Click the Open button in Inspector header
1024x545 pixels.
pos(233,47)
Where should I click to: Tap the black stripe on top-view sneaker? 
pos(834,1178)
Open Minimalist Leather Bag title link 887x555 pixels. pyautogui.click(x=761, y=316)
──────────────────────────────
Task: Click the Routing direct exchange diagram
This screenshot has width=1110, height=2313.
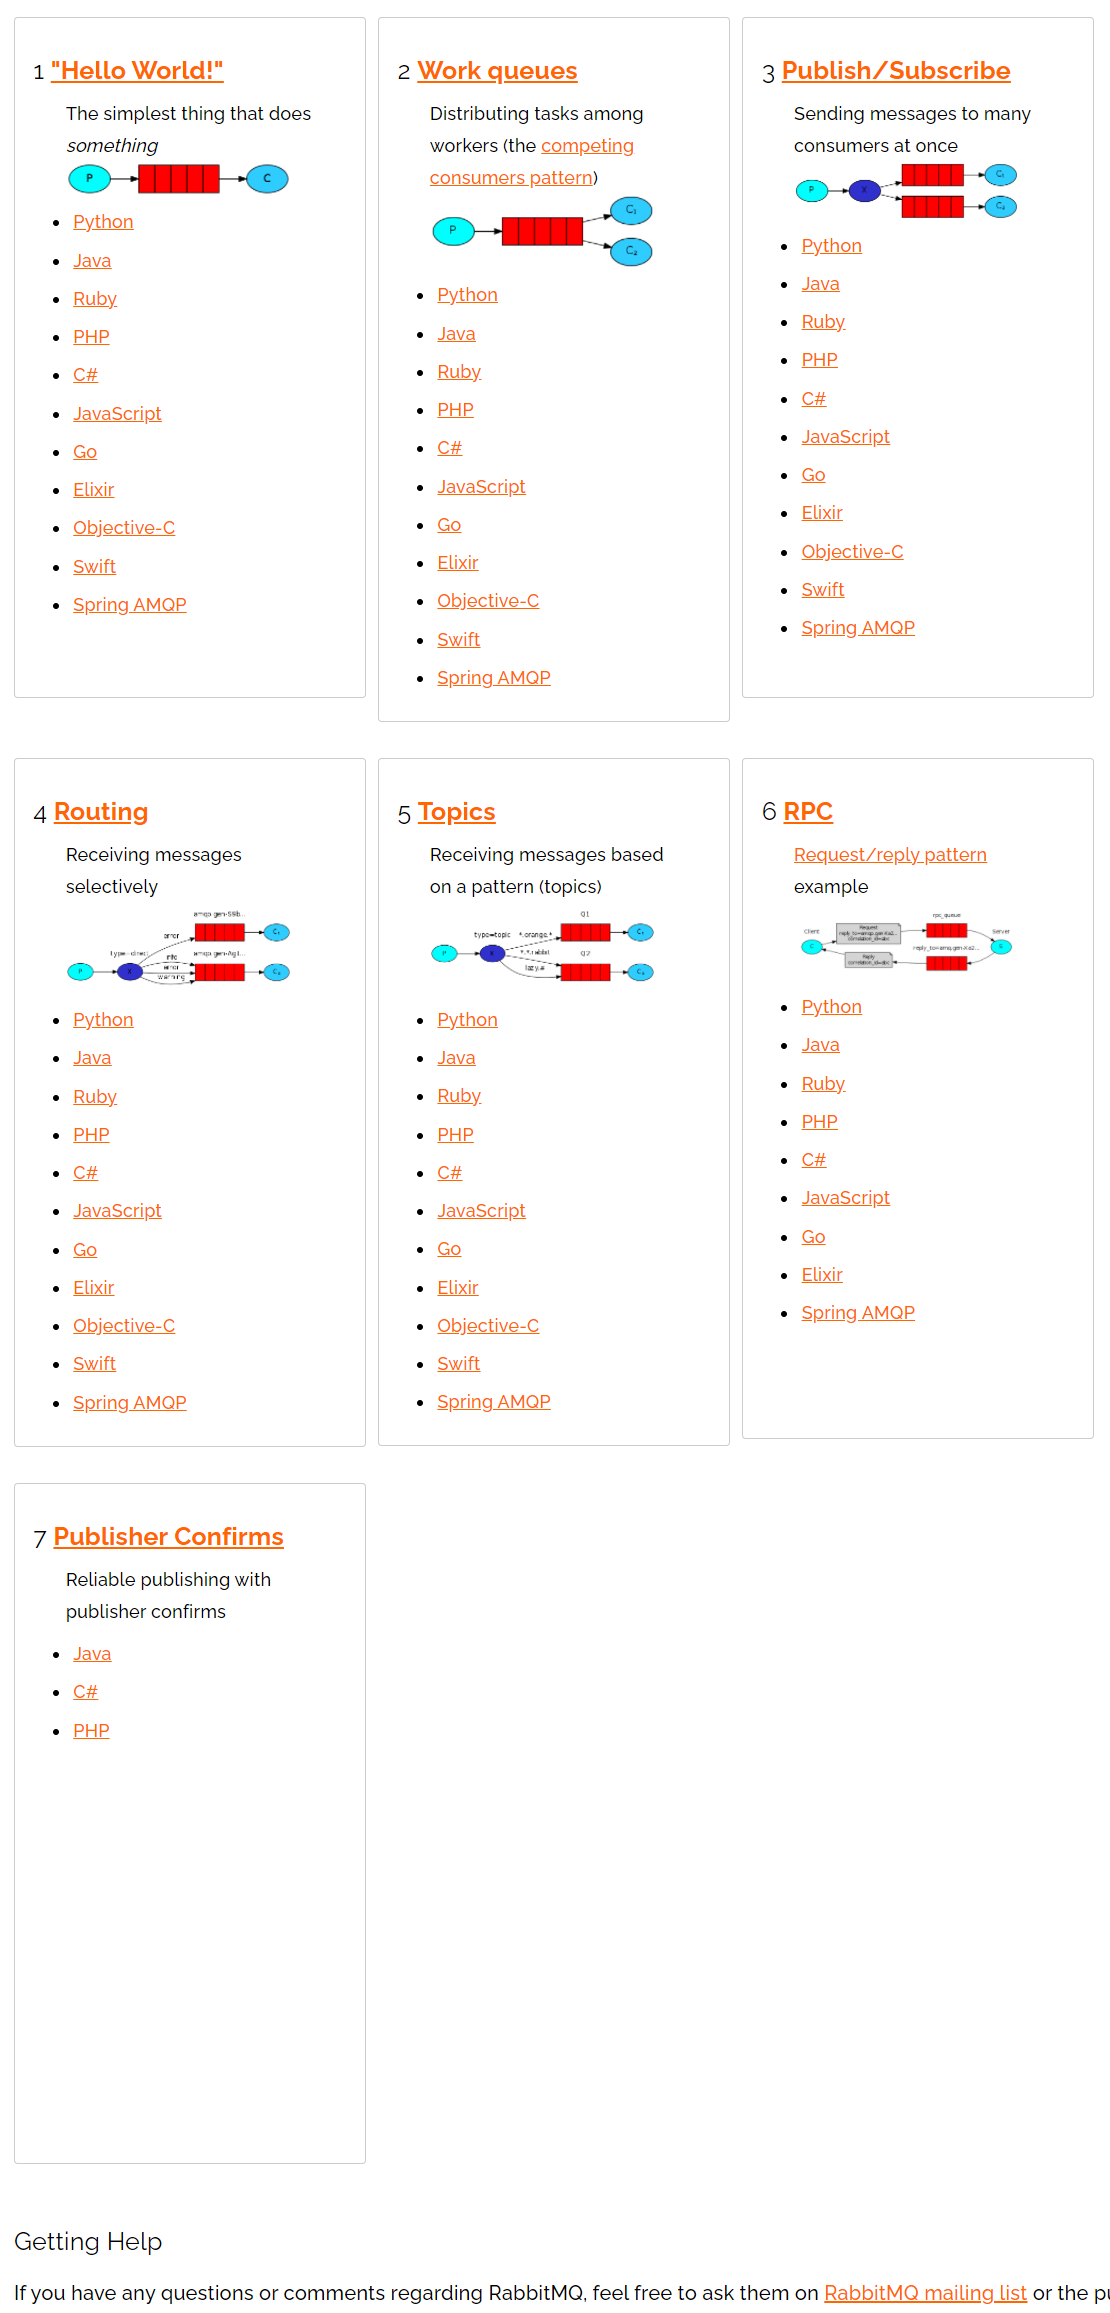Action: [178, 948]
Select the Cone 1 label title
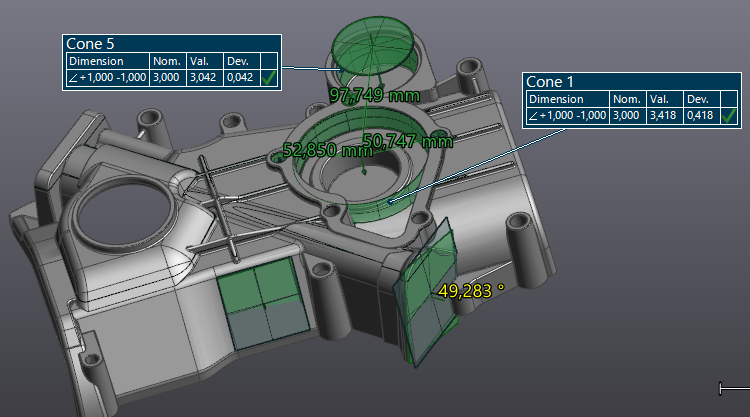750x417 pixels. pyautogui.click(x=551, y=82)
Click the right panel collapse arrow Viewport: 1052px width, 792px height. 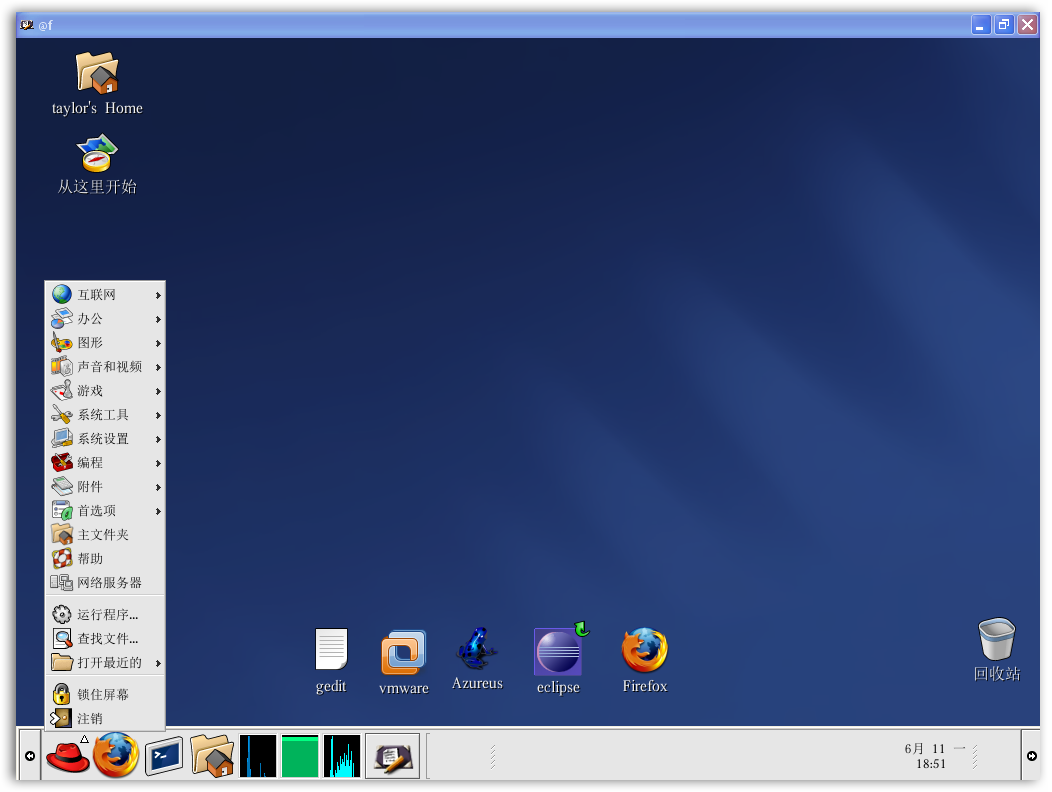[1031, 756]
──────────────────────────────
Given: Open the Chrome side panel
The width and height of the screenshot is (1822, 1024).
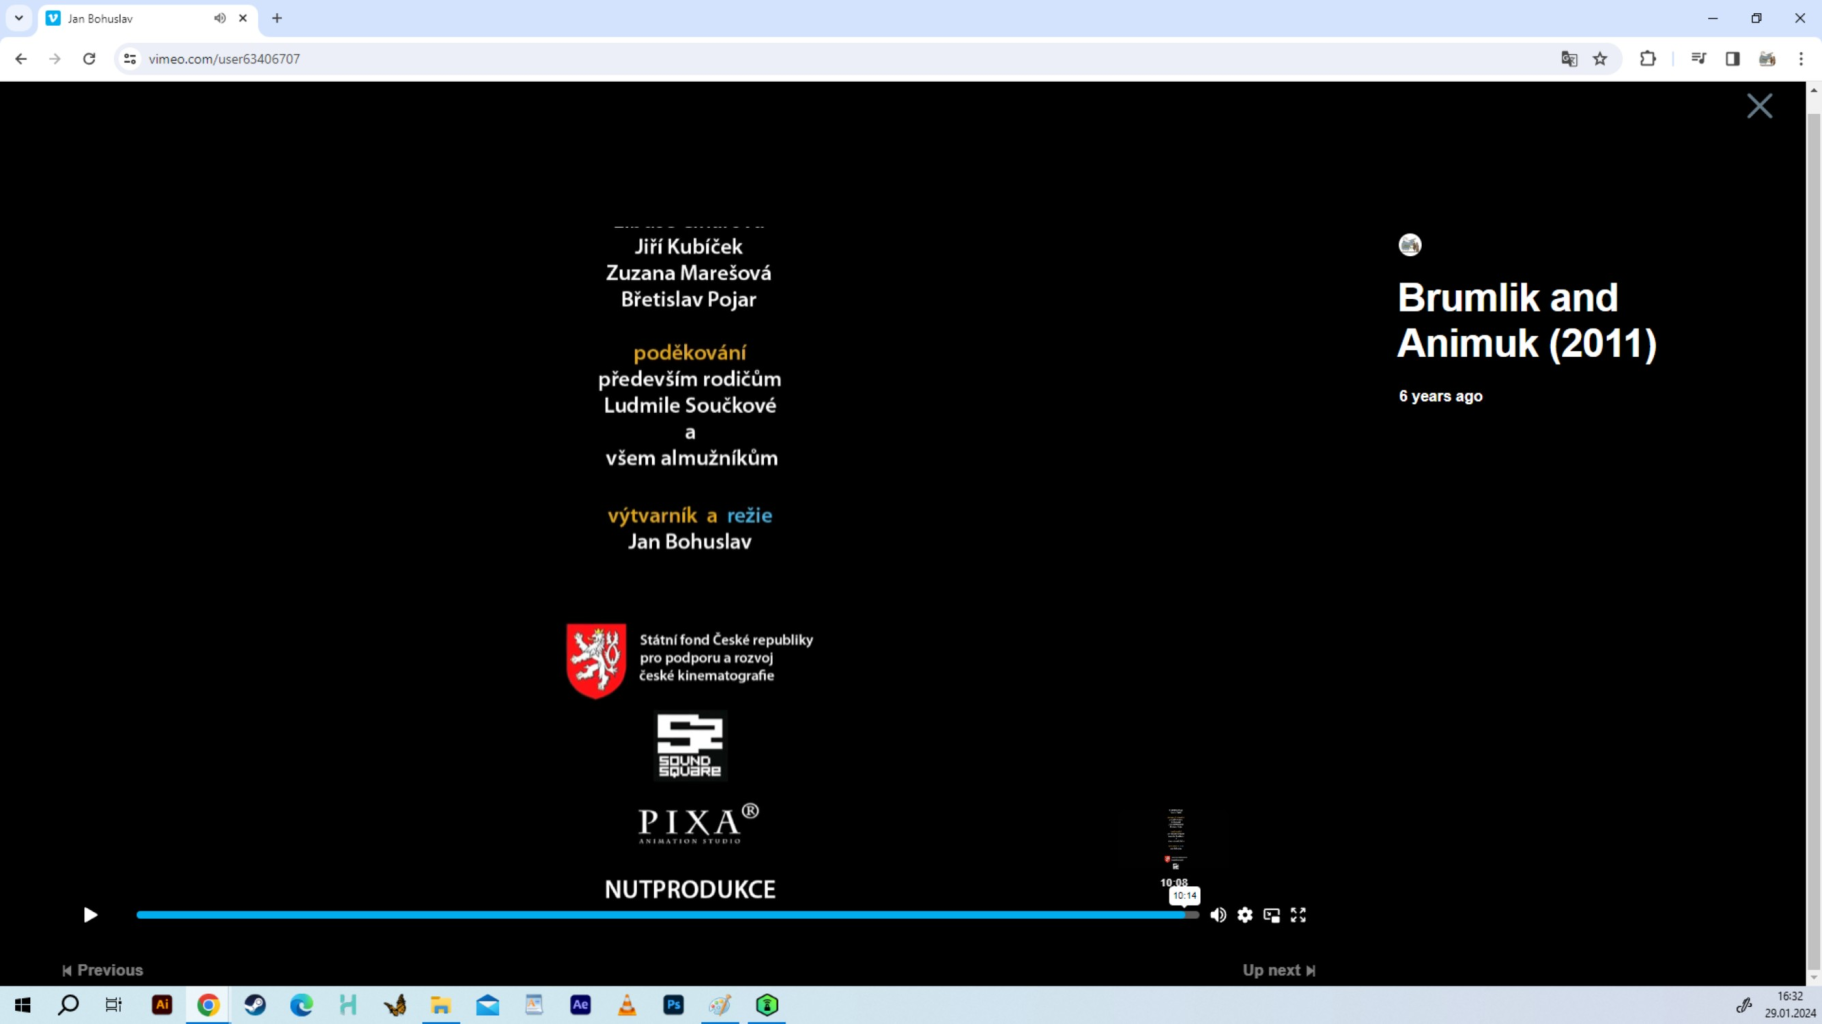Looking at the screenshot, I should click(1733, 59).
──────────────────────────────
**WHAT THE TASK REQUIRES:** Among the entries above, find the line with "Where should I" and the line with "Open Minimalist Leather"; give again exactly these two lines and all lines between them.

**ANSWER:**
Where should I click to: Tap the black stripe on top-view sneaker? 
pos(834,1178)
Open Minimalist Leather Bag title link 887x555 pixels. pyautogui.click(x=761, y=316)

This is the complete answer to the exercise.